While I stick to Indian breakfasts, I do enjoy continental spreads and try to replicate them partially at home whenever time permits. Breakfasts don't need to be complex for me in terms of the process - they just need to be hearty and delicious.
Today's recipe is a very popular Maharashtrian breakfast recipe that doubles up as a recipe for fasting (vrat). Hindus who maintain religious fasts especially once a week or during special festive seasons tend to prepare Sabudana/Sago/Tapioca pearls in this form. Not only is it devoid of grains which is avoided during fasts, it is a great source of carbohydrates to keep the body functional even when the main grain sources of carb (rice & wheat) is missing. Sago is essentially the pith of the Sago palm, a powdery starch that is processed into globules or pearls. In India Sago is used in the preparation of sweet & savoury dishes, the most famous being the Sago kheer (thin pudding), Sabudana vada (fritters) and Sabudana Khichdi (savoury upma)
I prepared this dish for breakfast when my mum was with me and she thoroughly enjoyed it. She had never tasted it before and really liked the blend of flavours.
About the dish
A classic balance of salty-spicy-sweet & tangy made interesting with a bit of crunch brought in by roasted peanuts (optional) and yummy potatoes. Some recipes use turmeric that gives this dish a beautiful yellow hue, but I skipped it. You may add finely chopped coriander if you wish (which I ran out of when I prepared this). I hope you enjoy this as much as I did!
Prep time: 15mins + overnight (soaking time) + Cook time: 10mins | Serves 2-3
- 1 cup sabudana / sago / tapioca pearls
- 1/2 cup unsalted raw peanuts
- 1 medium sized potato boiled, skinned & cubed (approx 3/4th cup)
- 1/2 teaspoon mustard
- 1/2 teaspoon cumin
- 1 sprig (7-8) curry leaves / kadipatta
- 1 small green chilly sliced
- 2 teaspoons sugar
- 1 tablespoon oil
- juice of 1/2 a small lime (adjust to taste)
- salt to taste
1. Wash the sago in 2-3 changes of water and soak it overnight. Next morning, discard the water and place the sago on a sieve or fine slotted colander so that the excess water drains away. Keep aside till required.
2. Roast the peanuts on a non stick tawa/pan for a minute or two until the skins have slightly browned - do not burn it. Remove onto a plate and once cooled, rub them between the palm of your hands to remove the skin. (You may keep the skin on if you like). Lightly crush the peanuts using a mortar or pestle or if you desire pulse them 2-3 times in a dry grinding jar of a mixer so you get the texture of broken rice. Do not over blend as they will turn into a sticky paste.

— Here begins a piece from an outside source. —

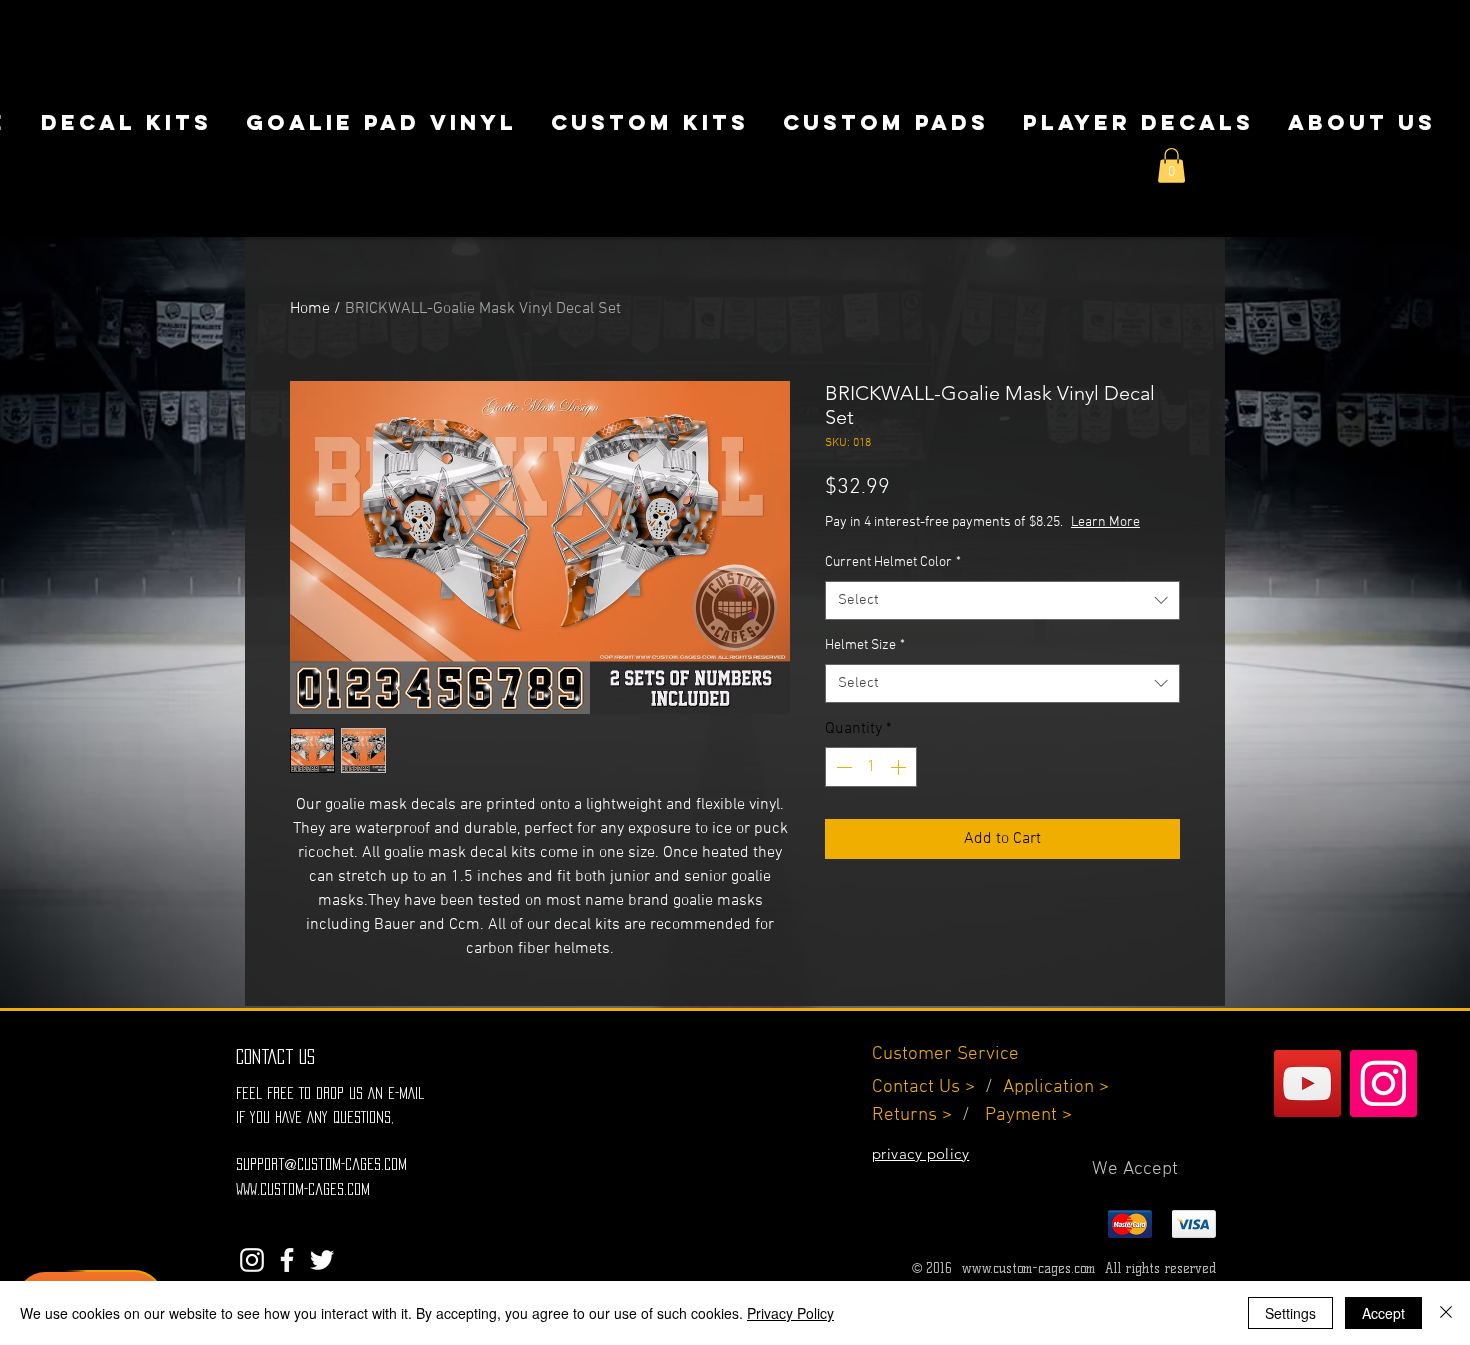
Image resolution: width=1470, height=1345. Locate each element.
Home (310, 309)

3. Heat the oil in a wide based non stick pan/kadhai and add the mustard and cumin seeds. When they stop spluttering, reduce the flame add the curry leaves, green chilly and fry lightly for a few seconds. Add the sugar, salt and stir until the sugar granules have dissolved.
4. Add the boiled and cubed potato and mix well, add in the sago and cook on a low flame for 4-5 minutes stirring every now & then. The colour of the sago will change from white to translucent. Do a quick taste check and extra add salt or sugar if required.
5. Sprinkle the lime juice and mix once. Turn off the flame and serve hot garnished with lime wedges.
Always use freshly packaged sago. Usually two varieties of sago are available, you may use either of them although the smaller variety requires lesser amount of soaking time.
There needs to be a fine balance between the salt & sugar so please adjust both according to your taste.